NKG2C+ NK Cells for Immunotherapy of Glioblastoma Multiforme

Round 1

Reviewer 1 Report

In this well-written paper authors explore the possibility to use NKG2C+ expanded NK cells as adoptive transfer therapy of GBM patients. Methods are well described and all experiments were performed using the appropriate controls. The use of patient-derived primary cultures further strengthen the conclusions.

I'm only surprised that authors performed cytotoxicity assays using 20h co-cultures. Have the author the chance to test NKG2C+ cells ability to kill GBM cells  a classical 4h Cr cytotoxic assay? I'm wondering whether also in this case NKG2C+ cells show a higher cytotoxic ability compared to NKG2A+ cells.

Author Response

We thank Reviewer 1 for his comments and would like to answer the questions in detail:

Question 1: Have the author the chance to test NKG2C+ cells ability to kill GBM cells  a classical 4h Cr cytotoxic assay?

Unfortunately, we do not have data on the cytotoxicity of NKG2C+ NK cells after 4 h, because in our group the standard chromium release assay is performed for 18-21 h. We have already published this in other publications like this (Müller et al., 2015, doi: 10.1097/CJI.0000000000000082; Töpfer et al., 2015, doi: 10.4049/jimmunol.1400330; Michen et al., 2020, doi: 10.1016/j.jcyt.2020.02.004)
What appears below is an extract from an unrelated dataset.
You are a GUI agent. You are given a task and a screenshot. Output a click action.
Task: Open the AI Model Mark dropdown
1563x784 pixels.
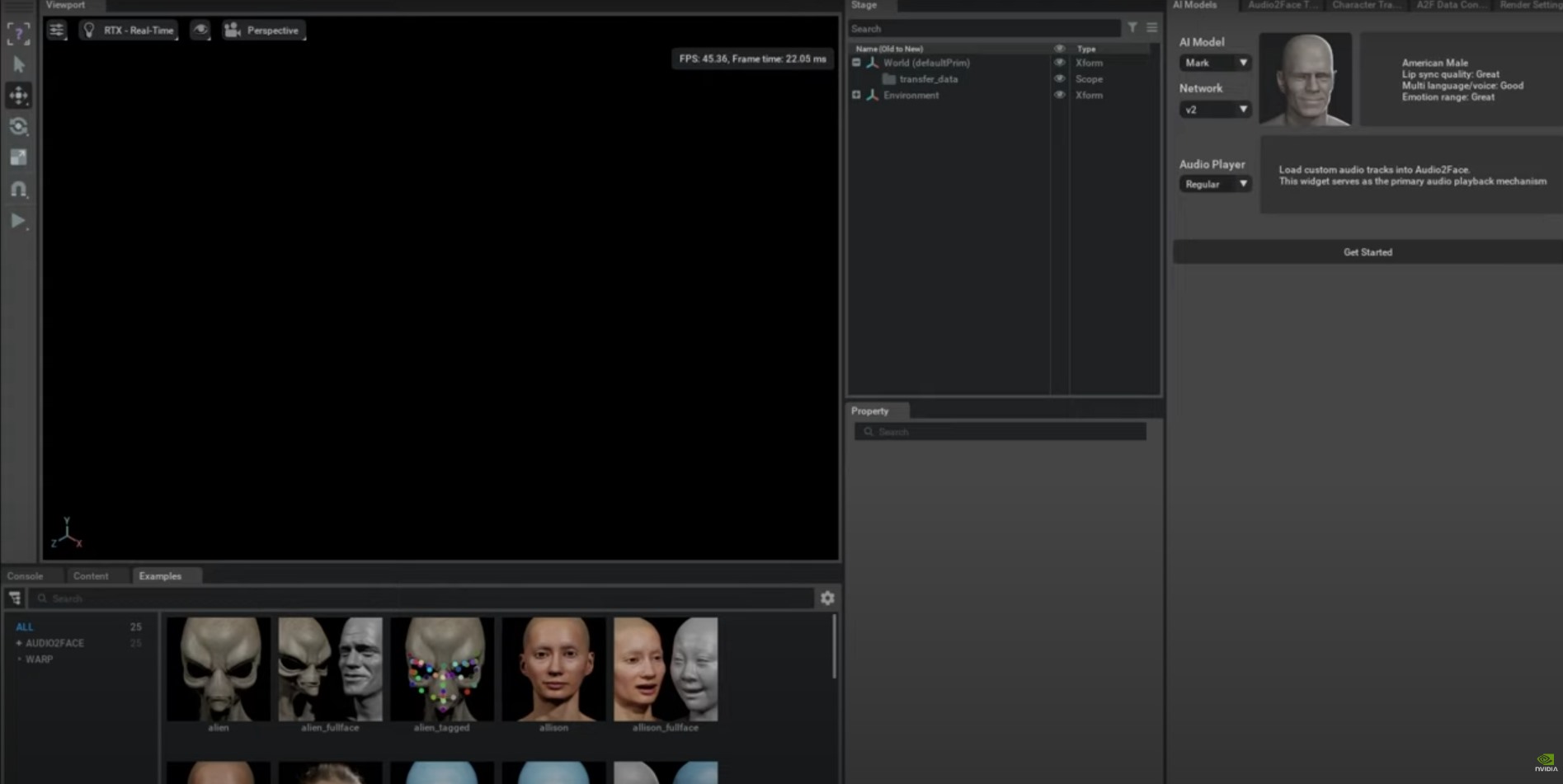click(1215, 63)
Question 2:  I'm wondering whether also in this case NKG2C+ cells show a higher cytotoxic ability compared to NKG2A+ cells.

Since we do not have corresponding data after 4h, we can only speculate that this is already the case after 4h. This is supported by the fact that the cytotoxicities of the NKG2A+ NK cells are below 20% in almost all experiments (Figs. 5 and 6), even after 20h. In future experiments we can investigate this.

Reviewer 2 Report

This manuscripts by Murad et al presents the production of novel feeder cells for the expansion of NKG2C+ NK cells. The authors build on their previous work and add an artificial disulfide-stabilized trimeric HLA-E ligand (HLA-E*spG) to the PC3 cells already expressing IL2, 4-1BBL, and a membrane-bound form of IL-15. Aim is to achieve preferential expansion of NKG2C+ NK cells that are expected to be more cytotoxic against glioblastoma cells. Rationale is to reproduce the preferential expansion observed in samples from HCMV seropositive donors.

The authors perform a precise characterization of the expanded NK cells and confirm that the new feeder cells are able to favor expansion of NKG2C+ NK cells, although not always to the desired extent. The so-expanded NK cells from two donors were active against K562 cells as model for HLA-E/G positive, HLA class I negative cells.

A robust activity could be observed against one of three primary glioblastoma samples. Overexpression of HLA-E*spG in GBM cells could increase cytotoxic activity of NKG2C+ NK cells.

All the data presented in the paper is of good quality, and the paper is very well written. It is clear that the results presented in this work are just one step in the right direction and that a long way has to be covered to reach the final goal of producing NK cells in sufficient amounts, with sufficient specific activity for the therapy of GBM. Nevertheless, the results are encouraging and of general interest to the scientific community.

Author Response

We are very grateful to Reviewer 2 for his/her positive feedback.